Alas, the needed similatities are not there.
One is a liquid system; DNA -- the other is a concrete system.
-- Changes or additions in the liquid systems result in a different fluid --
-- Changes in concrete result in holes that only can be repaired by applying new cement --
Thus, the only way to use computers to simulate evolution is to make a program that make changes to an existing "object", and have criteria for what is best and a way of testing the object for likelyness to these criteria.
Though, it is almost fruitless to use tests such as these:
How in the hell are we to claim that evolution of computer-simulated objects are another evidence for evolution when the criteria are man-made and the program made to push objects toward these criteria?
Regardless of that problem, we would have to subject the "objects" to millions of "hazard-tests" simulating a life-span -- and without hundreds of thousands of individuals all mutating randomly, there wouldn't be any ground for calling it natural selection nor evolution.

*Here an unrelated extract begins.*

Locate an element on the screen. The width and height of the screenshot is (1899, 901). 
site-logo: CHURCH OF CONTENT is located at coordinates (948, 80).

The best way would be to have 100 000 computers running one program simulating one object with X mutations through a million *different* hazards, before the 80% best out of the surviving are spread to every computer at random...
Past experience would lead one to believe that it would prove fruitless to try to improve a computer program by making random changes to its instructions. But why should we guess at the answer? Why not do the experiments and find out for sure? Who dares take up the challenge?

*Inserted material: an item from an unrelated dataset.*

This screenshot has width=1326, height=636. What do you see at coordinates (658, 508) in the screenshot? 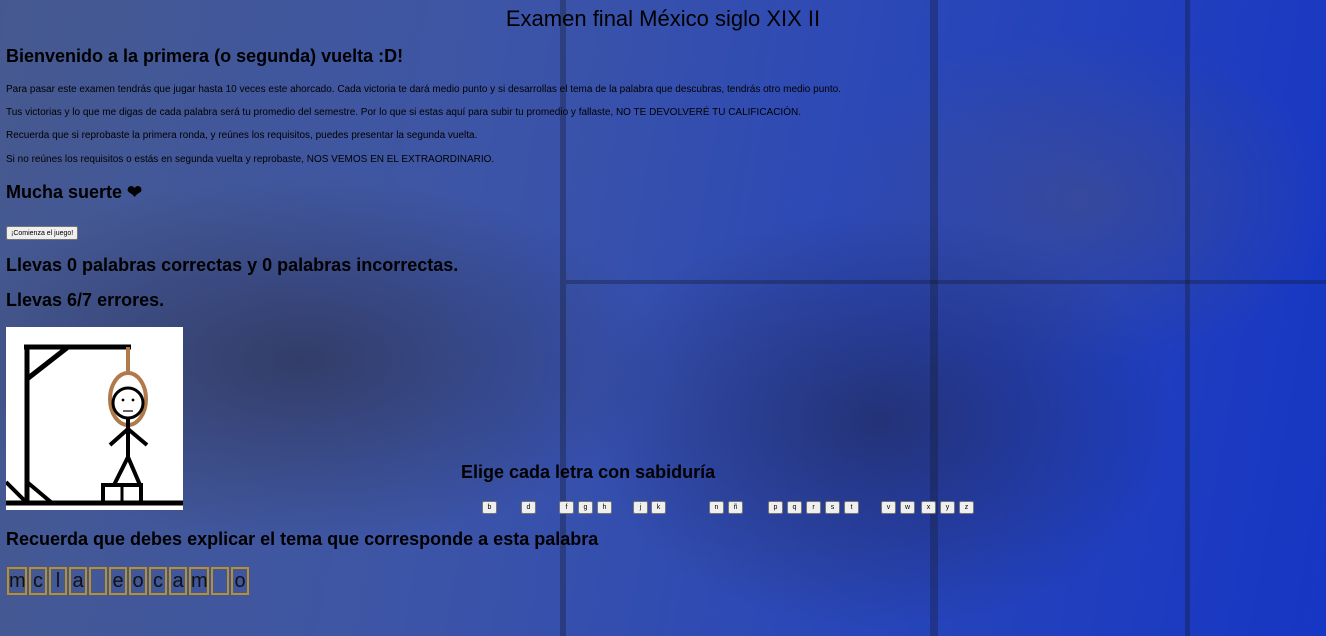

That is true: You cannot change programs with randomness as they're already set to their ultimates -- or to a working state that is backed up by codes refering to other codes in so many ways that the changing of one 1 to 0 or one "A" to a "B" would invalidate it. When improving scripts it's most often best to rewrite them from the start.
I've programmed so many scripts that do not compile (have logical errors that prevent them from working if compiled to a program) -- and most often the errors are a capital letter or lack thereof, or an object that refers to another object where the name-tags are wrong -- or where the name-tags of codes refer to the wrong object or wrong type of object...
Let us make a simple comparison:
AT-- 16 bit from a mouse DNA coding a part of the red blood cell
AG-- 16 bit from human DNA coding a part of the red blood cell
TG-- 16 bit from squid DNA coding a part of the red blood cell
0000 0000 0000 0000 0000 (example) -- 16 bit from a computer that works
0000 0000 0000 0100 0000 (example)-- 16 bit from a computer that doesn't work
0000 0100 0000 0100 0000 (example)-- 16 bit from a computer that doesn't work
1000 0000 0000 0100 0000 (example)-- 16 bit from a computer that doesn't work
0000 0000 0000 0000 0000 (example)-- 16 bit from a computer that doesn't work
Nothing else than the one right code will work for computers, everything that doesn't kill the creature it builds will work for DNA.